• **Dataset**
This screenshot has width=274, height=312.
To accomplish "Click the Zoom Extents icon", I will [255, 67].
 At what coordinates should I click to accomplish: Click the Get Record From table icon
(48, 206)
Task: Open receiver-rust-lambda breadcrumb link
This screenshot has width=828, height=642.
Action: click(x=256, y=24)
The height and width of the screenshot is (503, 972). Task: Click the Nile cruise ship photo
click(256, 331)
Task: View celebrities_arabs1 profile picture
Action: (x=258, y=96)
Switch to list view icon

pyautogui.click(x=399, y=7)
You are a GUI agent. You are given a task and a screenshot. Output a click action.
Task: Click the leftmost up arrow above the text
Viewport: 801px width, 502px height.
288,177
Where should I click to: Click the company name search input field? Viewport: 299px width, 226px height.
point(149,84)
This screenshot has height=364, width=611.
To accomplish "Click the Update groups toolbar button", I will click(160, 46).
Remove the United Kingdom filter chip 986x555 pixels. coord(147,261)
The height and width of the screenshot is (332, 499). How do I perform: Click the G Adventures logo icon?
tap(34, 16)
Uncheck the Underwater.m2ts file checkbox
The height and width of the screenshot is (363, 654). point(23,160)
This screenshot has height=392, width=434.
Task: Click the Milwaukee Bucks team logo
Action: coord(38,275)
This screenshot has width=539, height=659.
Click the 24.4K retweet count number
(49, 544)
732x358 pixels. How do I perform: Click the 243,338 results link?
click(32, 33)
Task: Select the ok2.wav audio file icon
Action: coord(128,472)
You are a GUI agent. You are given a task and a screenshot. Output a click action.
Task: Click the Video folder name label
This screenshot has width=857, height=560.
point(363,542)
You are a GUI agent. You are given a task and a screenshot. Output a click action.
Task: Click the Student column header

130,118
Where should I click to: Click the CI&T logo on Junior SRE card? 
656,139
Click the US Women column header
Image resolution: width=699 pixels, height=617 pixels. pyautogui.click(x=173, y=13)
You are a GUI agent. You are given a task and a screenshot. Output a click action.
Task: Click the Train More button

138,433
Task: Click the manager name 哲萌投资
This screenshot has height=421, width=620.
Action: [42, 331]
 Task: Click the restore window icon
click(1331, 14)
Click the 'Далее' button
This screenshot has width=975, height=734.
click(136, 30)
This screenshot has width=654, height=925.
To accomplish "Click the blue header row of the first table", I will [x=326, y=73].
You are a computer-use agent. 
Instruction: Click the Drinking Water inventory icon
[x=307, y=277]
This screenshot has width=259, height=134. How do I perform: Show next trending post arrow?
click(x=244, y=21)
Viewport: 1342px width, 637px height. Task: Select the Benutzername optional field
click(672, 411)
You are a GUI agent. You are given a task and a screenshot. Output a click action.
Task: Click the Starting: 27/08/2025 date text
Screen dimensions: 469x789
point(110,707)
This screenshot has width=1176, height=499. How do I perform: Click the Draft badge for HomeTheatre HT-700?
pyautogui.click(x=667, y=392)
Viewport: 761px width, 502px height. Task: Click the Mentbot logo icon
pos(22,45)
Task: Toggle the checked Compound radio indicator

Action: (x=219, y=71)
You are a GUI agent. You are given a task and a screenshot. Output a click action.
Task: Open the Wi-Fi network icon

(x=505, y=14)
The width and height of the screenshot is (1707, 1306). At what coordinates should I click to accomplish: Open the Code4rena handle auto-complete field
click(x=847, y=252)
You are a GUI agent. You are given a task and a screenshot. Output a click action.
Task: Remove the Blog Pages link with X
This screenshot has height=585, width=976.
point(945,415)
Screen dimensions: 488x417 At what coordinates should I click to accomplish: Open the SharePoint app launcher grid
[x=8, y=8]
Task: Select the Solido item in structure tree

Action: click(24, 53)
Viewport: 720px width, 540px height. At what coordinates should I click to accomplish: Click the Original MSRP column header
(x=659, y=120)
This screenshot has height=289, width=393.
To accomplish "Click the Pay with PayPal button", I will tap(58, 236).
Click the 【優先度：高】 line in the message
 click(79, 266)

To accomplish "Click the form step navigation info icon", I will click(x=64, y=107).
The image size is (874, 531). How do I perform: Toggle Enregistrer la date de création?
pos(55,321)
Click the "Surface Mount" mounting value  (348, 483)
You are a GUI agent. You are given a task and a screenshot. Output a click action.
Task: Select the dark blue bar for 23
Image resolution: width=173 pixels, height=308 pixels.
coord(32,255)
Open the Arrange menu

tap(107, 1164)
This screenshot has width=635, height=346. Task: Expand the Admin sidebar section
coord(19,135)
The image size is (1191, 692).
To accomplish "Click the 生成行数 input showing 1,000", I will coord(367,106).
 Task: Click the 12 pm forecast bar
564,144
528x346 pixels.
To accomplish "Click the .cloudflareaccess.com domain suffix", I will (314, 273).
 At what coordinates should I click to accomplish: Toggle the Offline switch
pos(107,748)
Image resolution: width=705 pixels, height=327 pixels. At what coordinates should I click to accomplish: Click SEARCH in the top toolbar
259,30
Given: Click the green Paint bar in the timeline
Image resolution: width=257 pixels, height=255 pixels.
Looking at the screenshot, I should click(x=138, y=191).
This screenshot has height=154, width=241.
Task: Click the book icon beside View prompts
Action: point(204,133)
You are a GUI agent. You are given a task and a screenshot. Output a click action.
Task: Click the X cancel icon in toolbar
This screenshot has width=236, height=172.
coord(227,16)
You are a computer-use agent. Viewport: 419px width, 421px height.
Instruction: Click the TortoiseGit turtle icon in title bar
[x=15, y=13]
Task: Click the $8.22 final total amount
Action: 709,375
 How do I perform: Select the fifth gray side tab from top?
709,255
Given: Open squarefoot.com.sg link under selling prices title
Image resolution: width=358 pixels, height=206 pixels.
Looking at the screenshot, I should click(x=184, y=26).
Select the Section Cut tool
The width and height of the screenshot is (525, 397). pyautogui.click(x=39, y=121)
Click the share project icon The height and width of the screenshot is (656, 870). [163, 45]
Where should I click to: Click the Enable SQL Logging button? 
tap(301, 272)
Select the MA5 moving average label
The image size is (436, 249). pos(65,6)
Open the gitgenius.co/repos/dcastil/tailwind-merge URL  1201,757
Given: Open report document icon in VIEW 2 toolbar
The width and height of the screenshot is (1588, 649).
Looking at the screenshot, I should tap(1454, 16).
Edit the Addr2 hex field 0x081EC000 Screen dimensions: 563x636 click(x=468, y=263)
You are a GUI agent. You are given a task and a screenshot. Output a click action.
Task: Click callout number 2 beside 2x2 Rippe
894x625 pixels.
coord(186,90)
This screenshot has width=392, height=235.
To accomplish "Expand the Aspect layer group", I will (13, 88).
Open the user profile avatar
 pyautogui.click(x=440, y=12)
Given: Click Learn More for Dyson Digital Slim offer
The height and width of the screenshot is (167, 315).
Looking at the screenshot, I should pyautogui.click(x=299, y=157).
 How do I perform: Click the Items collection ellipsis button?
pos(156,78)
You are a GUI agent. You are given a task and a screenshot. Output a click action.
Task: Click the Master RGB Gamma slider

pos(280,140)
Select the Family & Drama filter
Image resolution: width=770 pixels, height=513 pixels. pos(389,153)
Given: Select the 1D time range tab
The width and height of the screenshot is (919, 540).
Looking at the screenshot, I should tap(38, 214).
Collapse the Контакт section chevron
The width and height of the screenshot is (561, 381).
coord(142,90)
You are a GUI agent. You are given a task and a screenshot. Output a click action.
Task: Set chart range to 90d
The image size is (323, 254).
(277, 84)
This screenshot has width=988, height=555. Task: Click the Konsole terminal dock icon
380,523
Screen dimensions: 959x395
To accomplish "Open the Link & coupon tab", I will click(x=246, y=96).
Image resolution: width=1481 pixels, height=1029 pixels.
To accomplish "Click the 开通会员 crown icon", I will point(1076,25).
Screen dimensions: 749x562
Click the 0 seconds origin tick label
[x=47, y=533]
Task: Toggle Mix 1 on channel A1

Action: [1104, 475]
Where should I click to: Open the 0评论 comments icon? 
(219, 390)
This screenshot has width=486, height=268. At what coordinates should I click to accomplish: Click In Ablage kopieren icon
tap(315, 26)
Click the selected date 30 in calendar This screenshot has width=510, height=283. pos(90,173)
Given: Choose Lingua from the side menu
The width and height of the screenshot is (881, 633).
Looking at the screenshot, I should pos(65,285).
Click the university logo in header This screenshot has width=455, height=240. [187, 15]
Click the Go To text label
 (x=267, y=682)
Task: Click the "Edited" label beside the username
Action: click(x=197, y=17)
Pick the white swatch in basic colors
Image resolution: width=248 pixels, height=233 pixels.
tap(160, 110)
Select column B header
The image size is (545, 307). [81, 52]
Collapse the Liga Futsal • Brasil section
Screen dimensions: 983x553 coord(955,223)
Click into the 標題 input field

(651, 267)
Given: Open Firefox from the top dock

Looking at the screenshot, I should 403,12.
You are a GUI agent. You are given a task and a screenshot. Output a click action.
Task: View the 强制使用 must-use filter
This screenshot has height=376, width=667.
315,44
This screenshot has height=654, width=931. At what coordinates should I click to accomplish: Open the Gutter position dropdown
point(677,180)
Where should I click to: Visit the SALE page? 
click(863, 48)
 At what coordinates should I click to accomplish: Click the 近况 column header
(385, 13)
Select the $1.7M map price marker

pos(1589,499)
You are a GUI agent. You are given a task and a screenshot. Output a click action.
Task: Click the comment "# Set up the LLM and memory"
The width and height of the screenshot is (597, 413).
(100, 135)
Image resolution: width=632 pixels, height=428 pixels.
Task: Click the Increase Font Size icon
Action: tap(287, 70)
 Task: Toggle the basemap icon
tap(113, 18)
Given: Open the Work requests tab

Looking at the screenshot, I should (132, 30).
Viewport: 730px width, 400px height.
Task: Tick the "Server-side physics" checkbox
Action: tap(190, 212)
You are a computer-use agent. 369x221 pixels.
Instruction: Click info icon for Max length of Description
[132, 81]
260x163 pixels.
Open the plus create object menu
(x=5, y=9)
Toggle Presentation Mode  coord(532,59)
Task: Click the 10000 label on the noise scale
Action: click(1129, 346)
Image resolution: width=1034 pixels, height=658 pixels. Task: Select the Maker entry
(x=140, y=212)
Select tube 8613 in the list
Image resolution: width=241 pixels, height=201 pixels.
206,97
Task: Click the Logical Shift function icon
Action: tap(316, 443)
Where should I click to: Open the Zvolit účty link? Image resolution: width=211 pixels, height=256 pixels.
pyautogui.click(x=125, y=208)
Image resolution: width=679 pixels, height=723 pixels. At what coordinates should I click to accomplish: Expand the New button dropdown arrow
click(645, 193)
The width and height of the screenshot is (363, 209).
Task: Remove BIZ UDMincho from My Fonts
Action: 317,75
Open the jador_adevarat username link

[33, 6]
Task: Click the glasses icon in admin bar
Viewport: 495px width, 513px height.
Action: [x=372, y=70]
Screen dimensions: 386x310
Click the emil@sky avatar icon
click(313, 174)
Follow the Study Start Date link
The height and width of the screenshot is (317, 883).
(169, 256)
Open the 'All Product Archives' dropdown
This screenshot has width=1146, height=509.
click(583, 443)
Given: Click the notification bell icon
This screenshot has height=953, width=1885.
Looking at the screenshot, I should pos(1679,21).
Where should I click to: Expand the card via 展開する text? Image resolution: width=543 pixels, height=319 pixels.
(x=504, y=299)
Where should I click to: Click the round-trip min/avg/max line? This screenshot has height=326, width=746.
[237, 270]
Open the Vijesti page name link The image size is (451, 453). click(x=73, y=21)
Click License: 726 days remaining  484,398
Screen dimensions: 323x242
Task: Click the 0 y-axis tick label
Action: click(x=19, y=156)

• **What is being asked**
Considering the entries above, how many lines contain "computer"? Give that number with nothing else.

• **Result of this task**
3